Begin the copy at the line that contains "Open the Local Development page", end it at the last line of the entries below, keep every word exact, and include no pictures.

• [Recorded data]:
____________

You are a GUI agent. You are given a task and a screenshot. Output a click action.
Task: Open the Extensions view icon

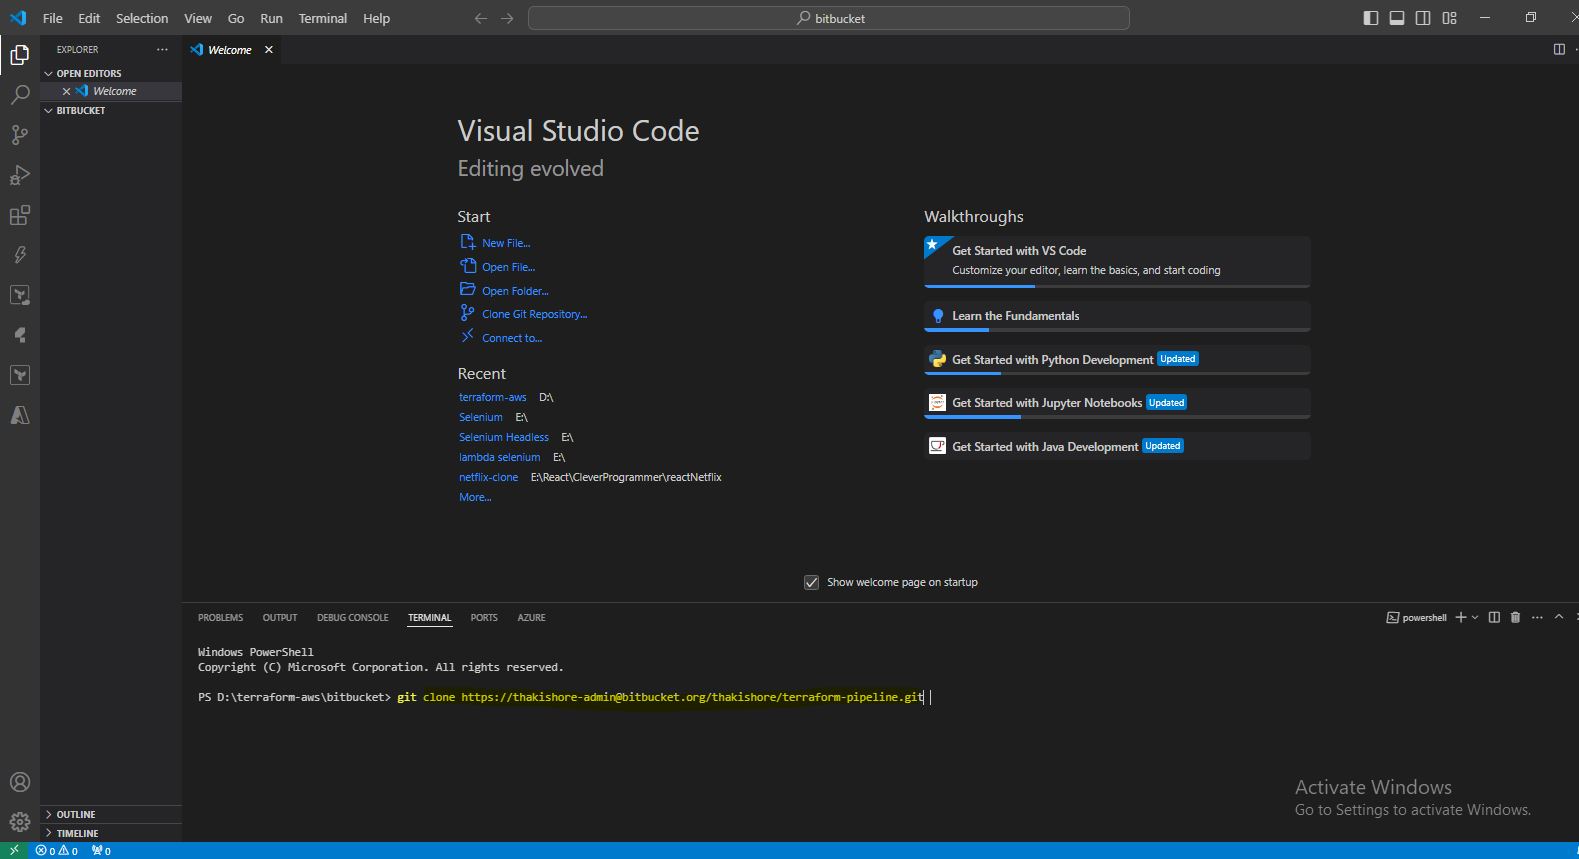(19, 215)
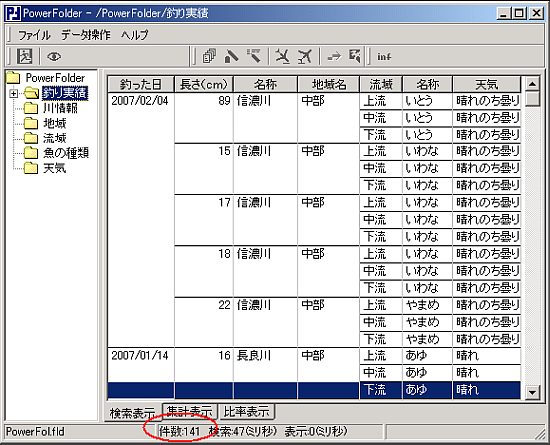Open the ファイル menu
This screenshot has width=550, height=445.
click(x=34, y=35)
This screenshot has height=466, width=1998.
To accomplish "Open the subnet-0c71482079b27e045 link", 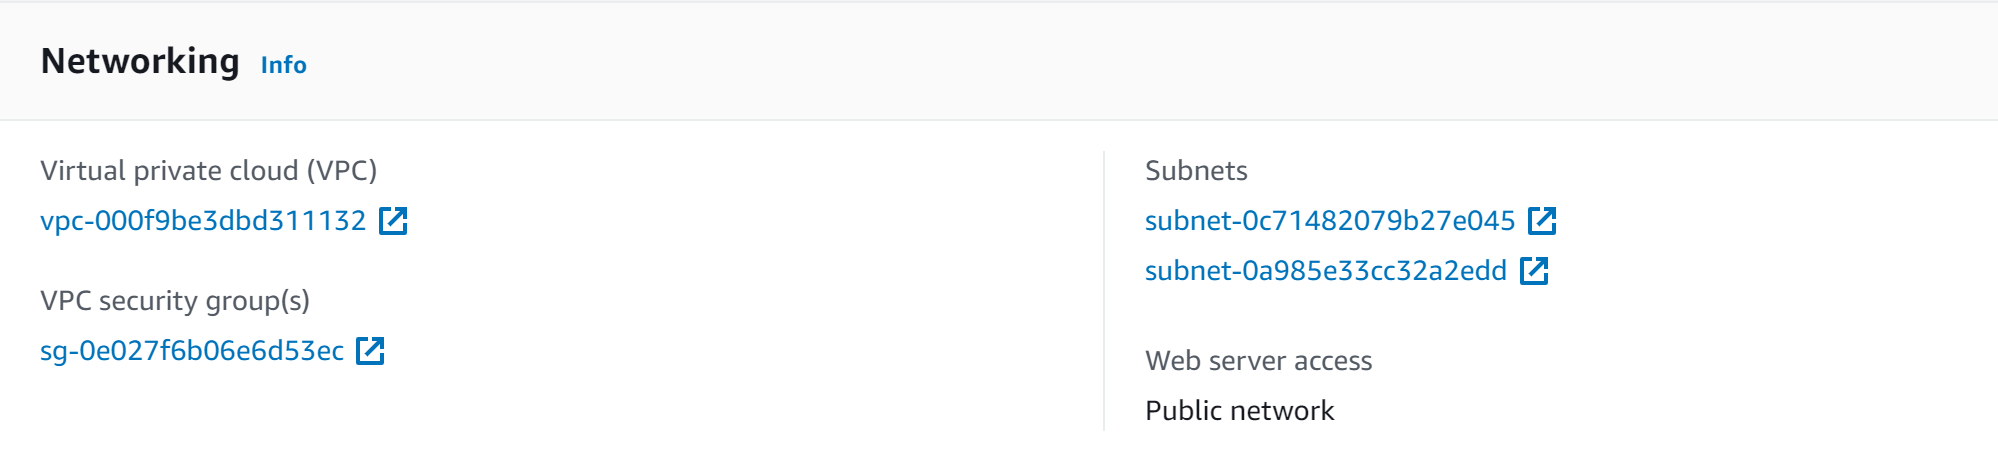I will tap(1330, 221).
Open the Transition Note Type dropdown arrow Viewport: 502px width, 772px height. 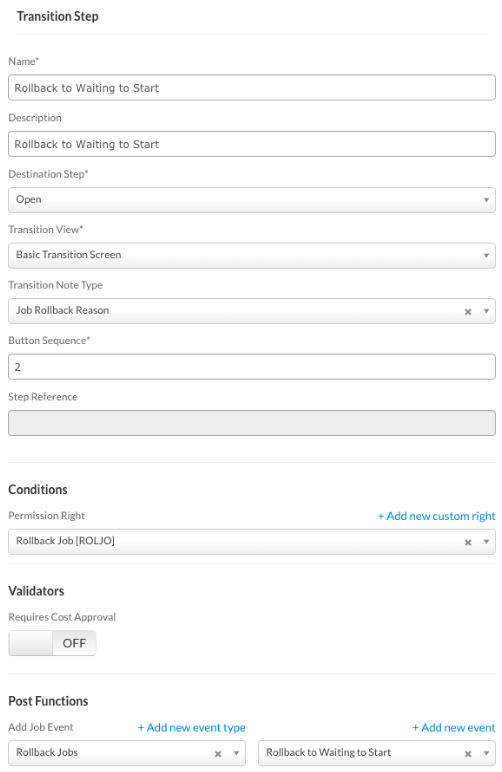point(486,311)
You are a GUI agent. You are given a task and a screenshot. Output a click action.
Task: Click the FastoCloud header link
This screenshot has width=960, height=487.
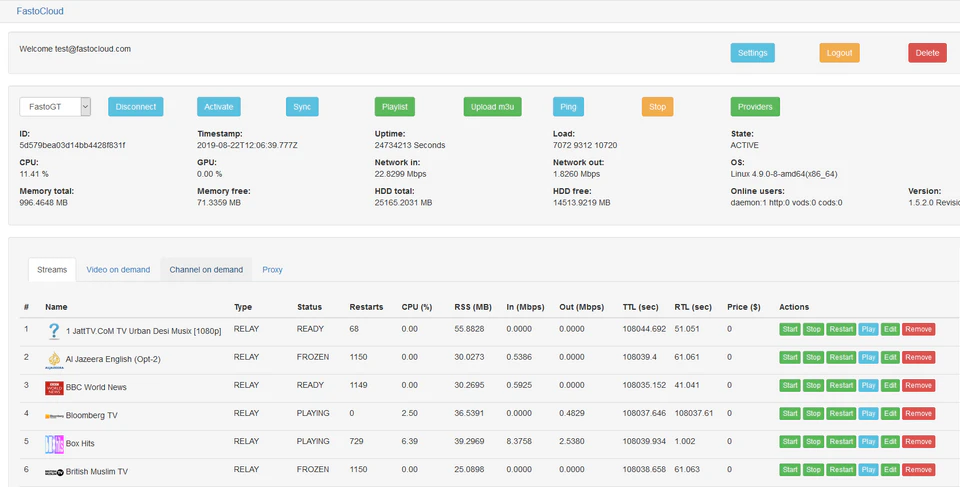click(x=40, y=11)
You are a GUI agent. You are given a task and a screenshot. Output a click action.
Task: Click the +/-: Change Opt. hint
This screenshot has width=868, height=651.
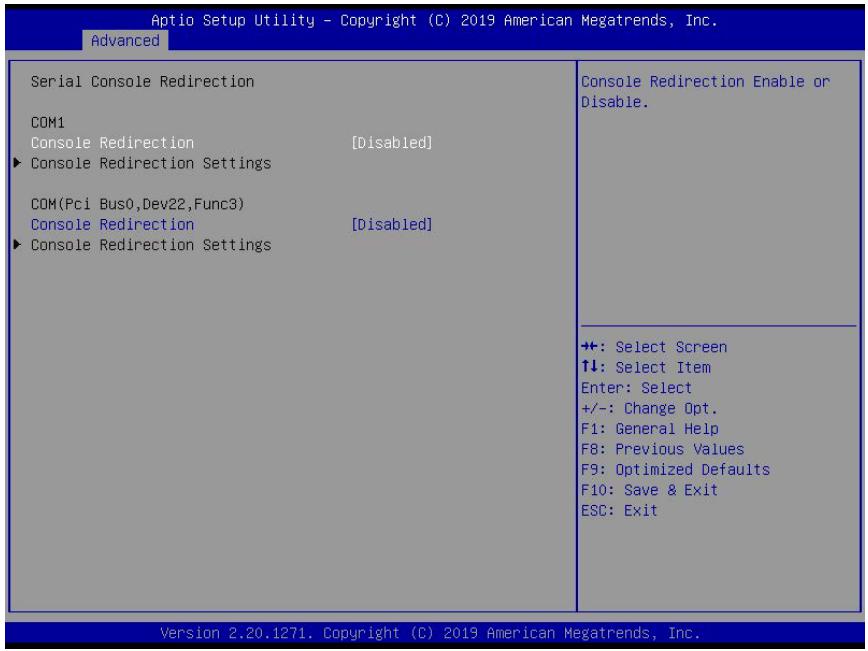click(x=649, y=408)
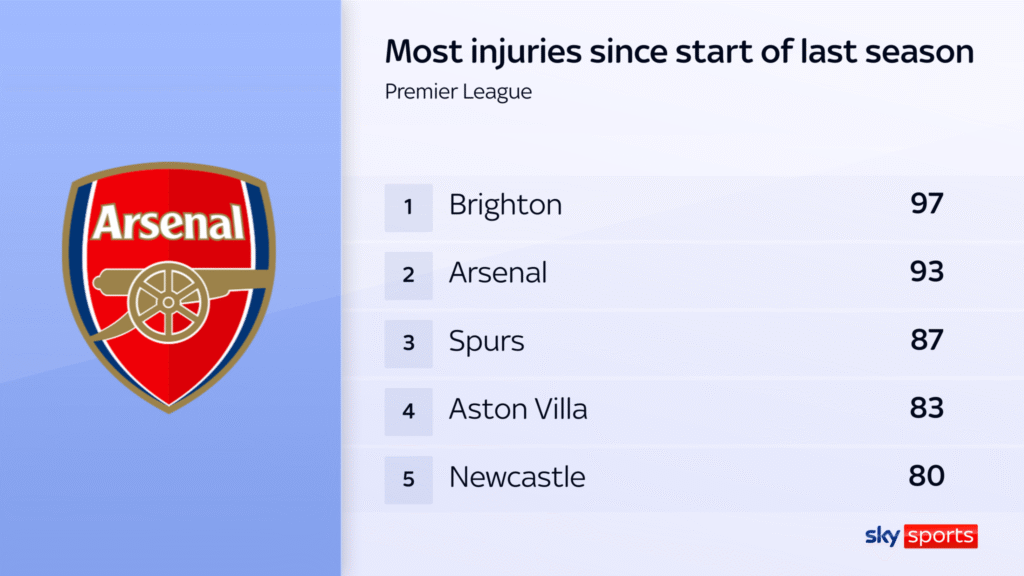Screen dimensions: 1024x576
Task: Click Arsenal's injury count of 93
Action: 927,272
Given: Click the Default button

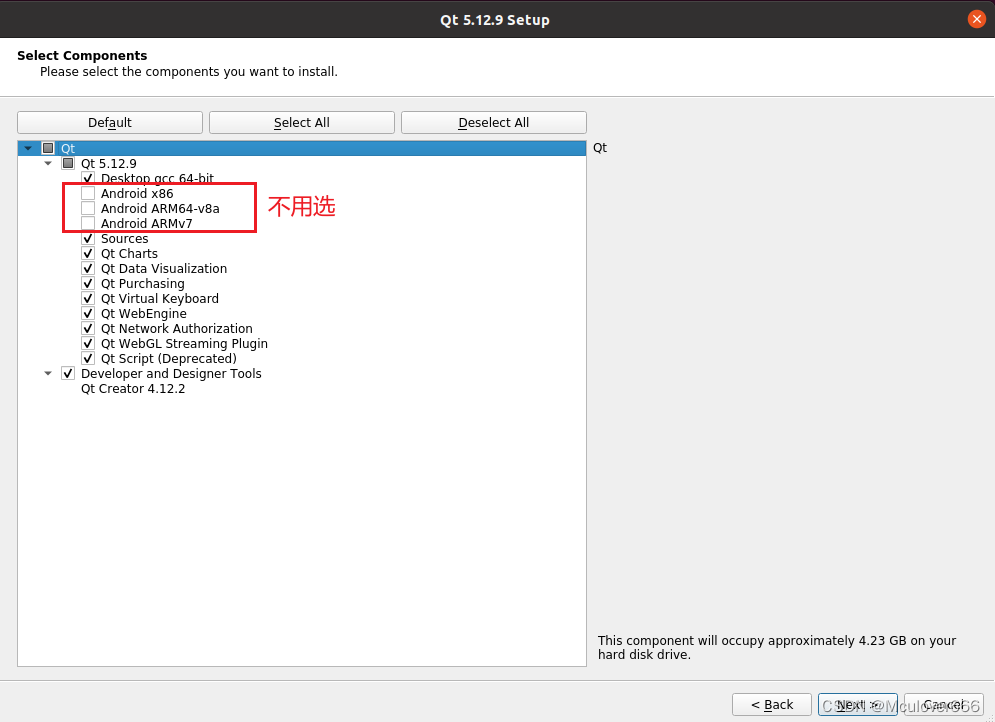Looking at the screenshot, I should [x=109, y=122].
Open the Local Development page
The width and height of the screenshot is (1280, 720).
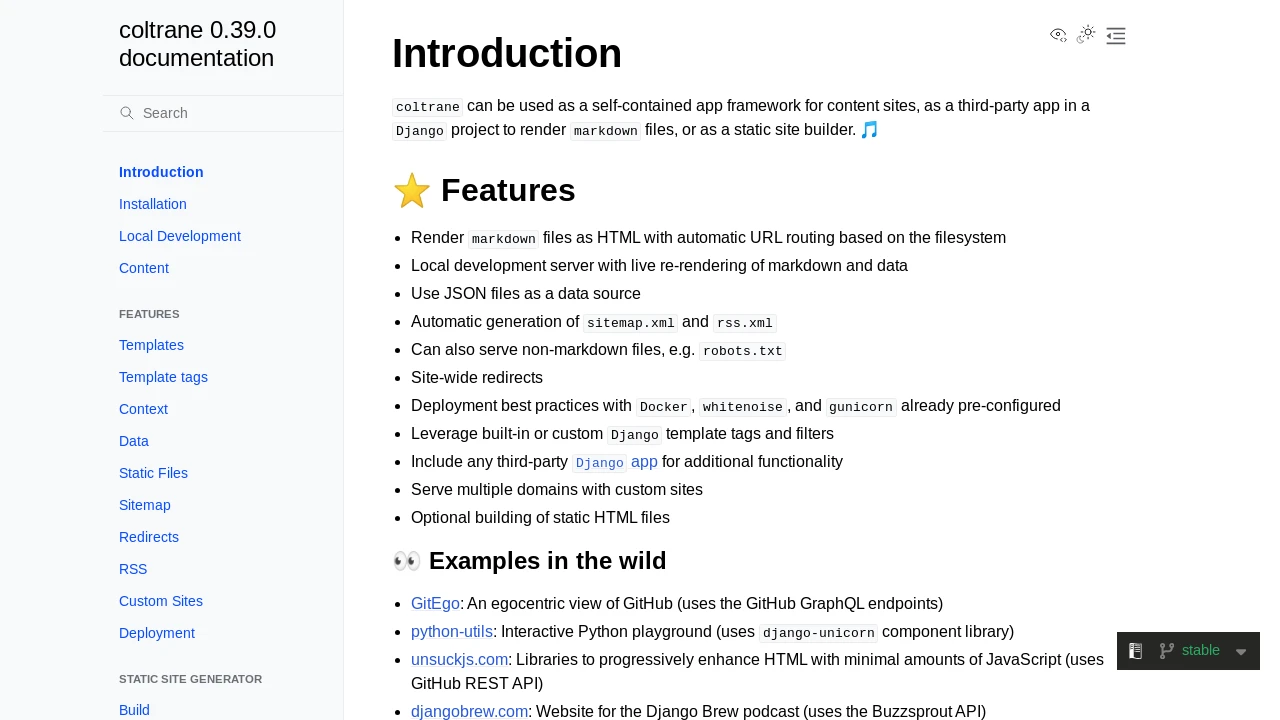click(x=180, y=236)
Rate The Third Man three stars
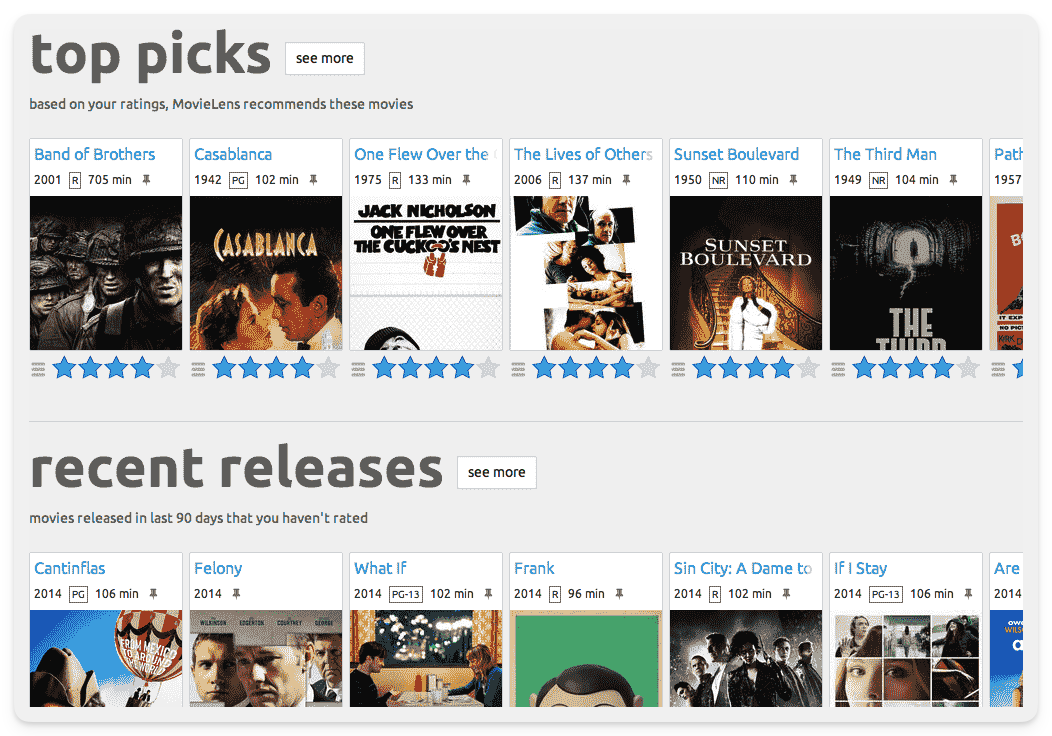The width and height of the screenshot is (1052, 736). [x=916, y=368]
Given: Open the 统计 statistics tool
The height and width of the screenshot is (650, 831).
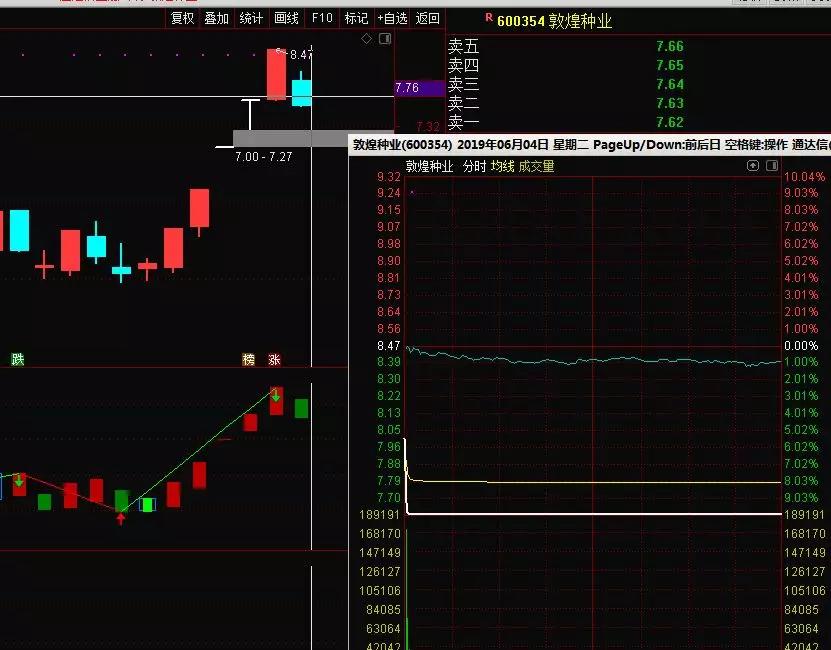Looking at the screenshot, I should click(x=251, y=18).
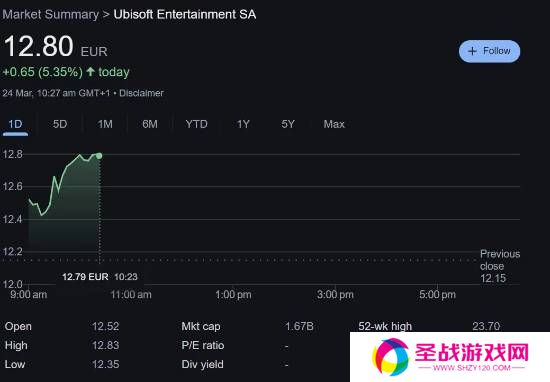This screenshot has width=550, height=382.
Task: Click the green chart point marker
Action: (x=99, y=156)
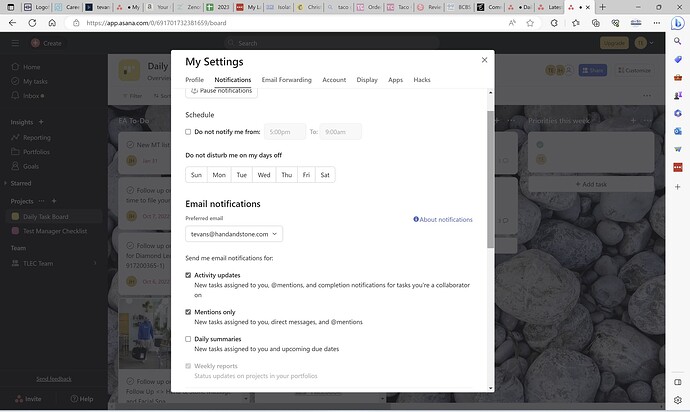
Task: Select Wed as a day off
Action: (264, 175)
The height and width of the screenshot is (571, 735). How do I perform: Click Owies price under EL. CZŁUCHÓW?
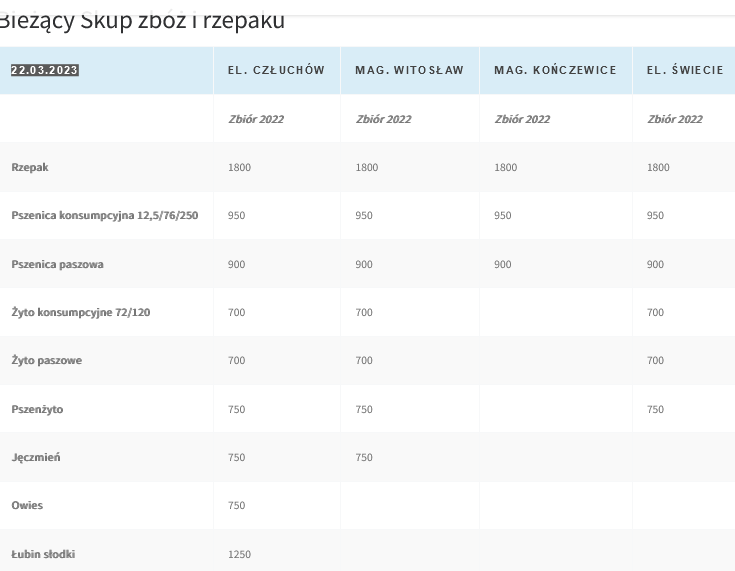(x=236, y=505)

____________

• [Task output]:
Open the Local Development page
The width and height of the screenshot is (1280, 720).
click(x=180, y=236)
Rate The Third Man three stars
The width and height of the screenshot is (1052, 736). [x=916, y=368]
Given: Open the 统计 statistics tool
The height and width of the screenshot is (650, 831).
Looking at the screenshot, I should click(x=251, y=18).
This screenshot has width=550, height=382.
Task: Click the green chart point marker
Action: (x=99, y=156)
Task: Select Wed as a day off
Action: (264, 175)
The height and width of the screenshot is (571, 735). How do I perform: Click Owies price under EL. CZŁUCHÓW?
(x=236, y=505)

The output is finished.